In campo anche l'Esercito. Tra gli stop al vaglio delle autorità: limitazioni per l'attività fisica all'aperto, uffici e studi professionali, cantieri, attività commerciali e filiere produttive non essenziali

«Se il Governo non accoglie le nostre proposte, prenderemo comunque misure più dure»
20 Marzo 2020 ore 14:02

«Purtroppo anche oggi i numeri sia dei nuovi contagi sia delle vittime stanno aumentando sensibilmente. Servono maggiori chiusure e restrizioni». L’annuncio è stato fatto dal governatore regionale Attilio Fontana nel corso di un punto stampa allestito intorno alle 13.30 a Palazzo Lombardia.

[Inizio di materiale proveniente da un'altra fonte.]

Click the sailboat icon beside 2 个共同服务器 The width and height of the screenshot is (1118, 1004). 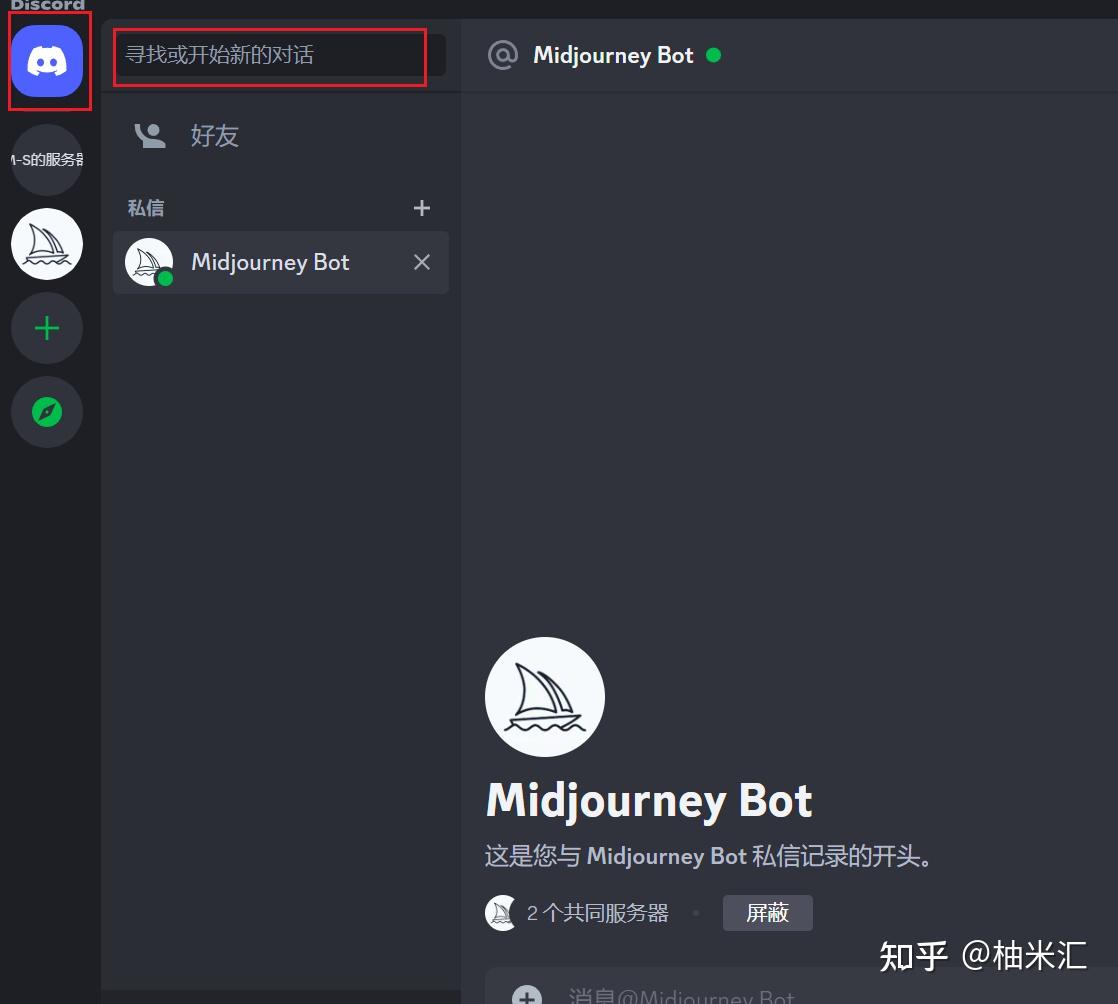(499, 912)
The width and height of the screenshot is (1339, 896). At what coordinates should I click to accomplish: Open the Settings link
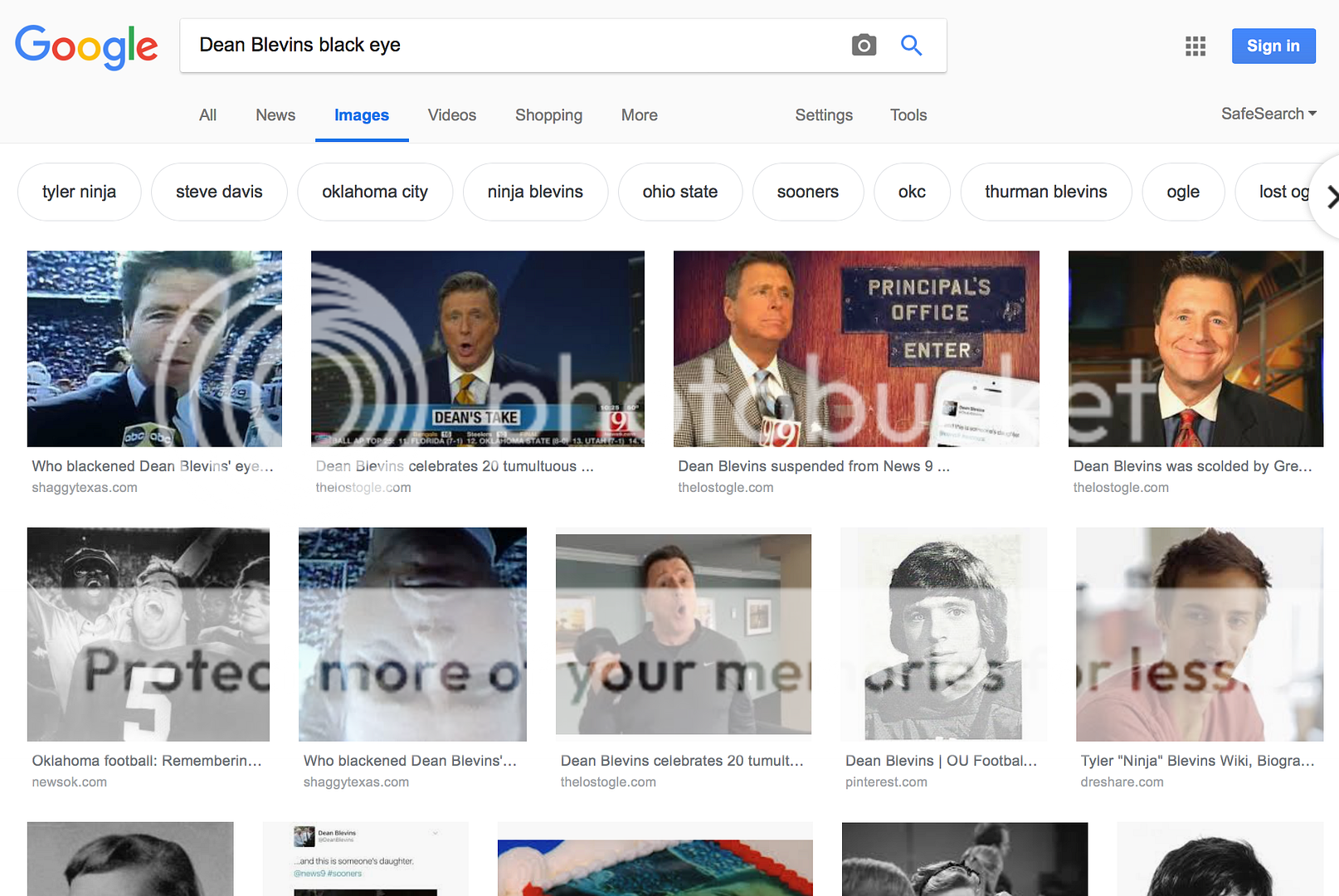tap(823, 115)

Tra gli ulteriori blocchi vagliati dalle autorità regionali da sottoporre all’approvazione di Palazzo Chigi ci sarebbero: limitazioni all’attività fisica all’aperto, alle attività di uffici e di studi professionali, la chiusura dei cantieri, ulteriori limitazioni alle attività commerciali e la valutazione della chiusura delle filiere produttive che possono ritenersi estranee alle attività non essenziali per la Regione e il Paese (tradotto: alimentari, farmaci e beni di prima necessità). «Se queste richieste venissero disattese emaneremo comunque provvedimenti congiunti tra Regione e sindaci lombardi per limitare in ogni caso questo tipo di attività», ha commentato Fontana.

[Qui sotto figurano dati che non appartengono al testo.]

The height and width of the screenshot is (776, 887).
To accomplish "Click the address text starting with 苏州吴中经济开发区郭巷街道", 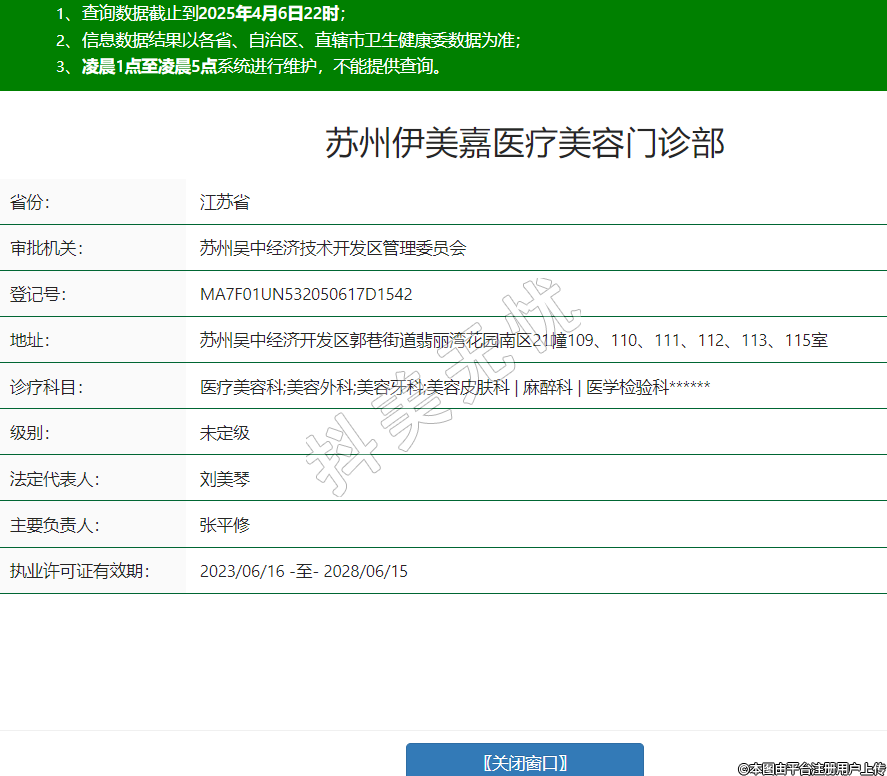I will pyautogui.click(x=513, y=340).
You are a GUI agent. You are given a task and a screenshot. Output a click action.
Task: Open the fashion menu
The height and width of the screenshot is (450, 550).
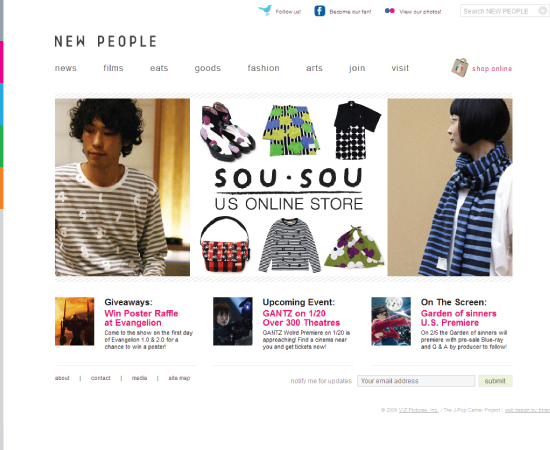pos(263,68)
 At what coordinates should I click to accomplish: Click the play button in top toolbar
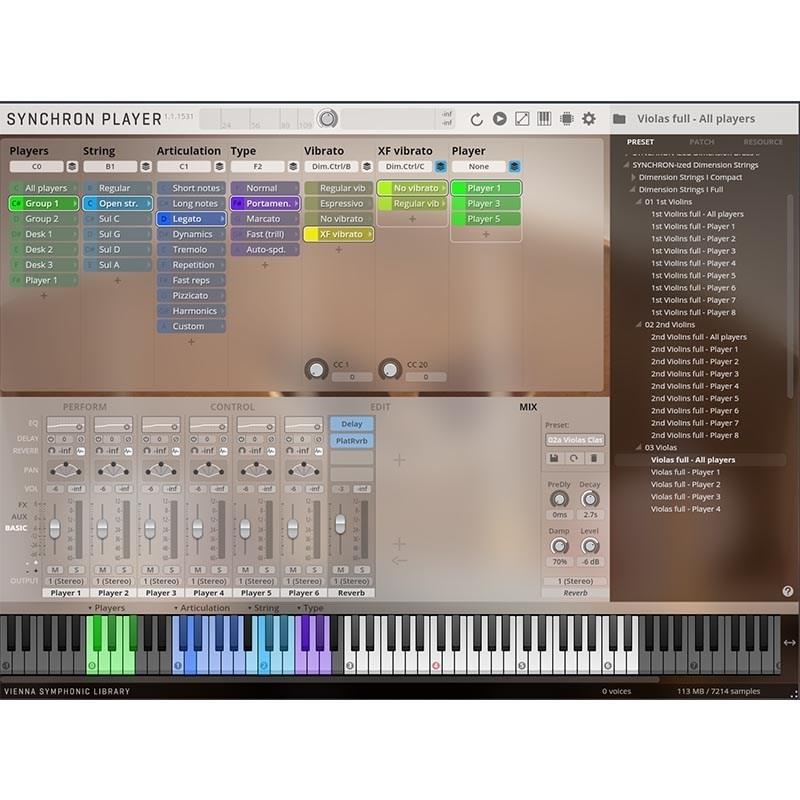coord(499,119)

«Questa mattina abbiamo avuto una videoconferenza con i sindaci lombardi in cui abbiamo deciso di predisporre un elenco delle proposte che avanzeremo al premier Giuseppe Conte – ha proseguito il presidente regionale -. Già ieri ne abbiamo avanzate alcune, una delle quali legata all’uso dell’esercito per far in modo che le misure restrittive che verranno adottate, qualsiasi esse siano, vengano rigorosamente applicate e rispettate. Questa istanza è stata accolta e dovrebbe esserci il dispiegamento di 114 militari su tutta la Lombardia. Penso sia un numero molto piccolo a cui si debba aggiungere uno zero, ma è comunque è positivo che questa nostra proposta sia stata presa in considerazione dall’Esecutivo».

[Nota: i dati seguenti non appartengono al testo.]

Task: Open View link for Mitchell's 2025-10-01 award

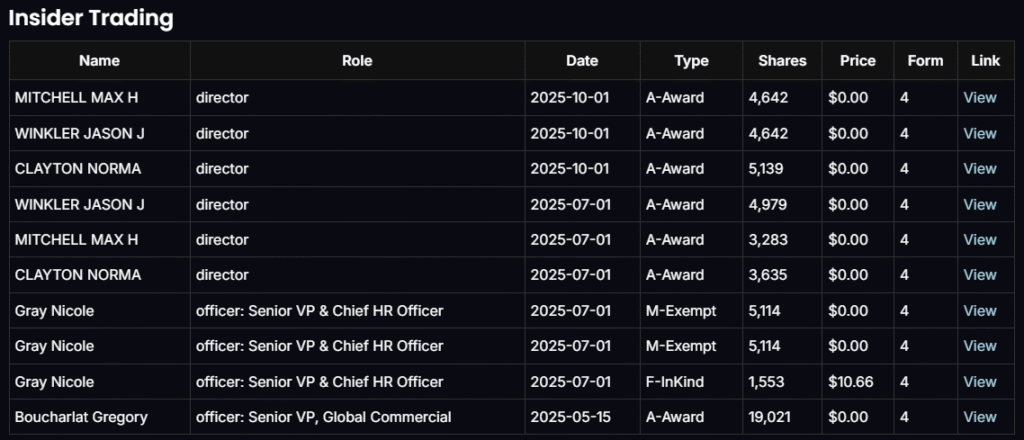Action: [x=979, y=98]
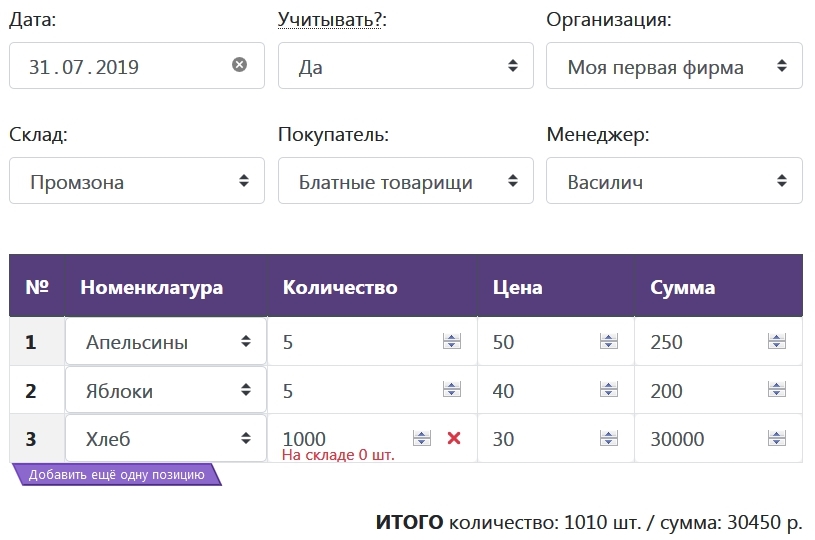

«Questa mattina mi ha telefonato il Presidente della Repubblica Sergio Mattarella esprimendo, ancora una volta, la vicinanza e la solidarietà dell’intero Paese verso la Lombardia – ha concluso Fontana -. Durante il colloquio ho rinnovato la necessità di utilizzare l’Esercito a supporto delle forze dell’ordine per rendere più serrata e stringente la rete dei controlli. Mi sembra di poter dire che il Presidente Mattarella abbia condiviso la mia richiesta, chiedendomi di portare il suo saluto a tutti i lombardi e in particolare ai medici, agli infermieri, ai volontari, che combattono con instancabile tenacia questa battaglia».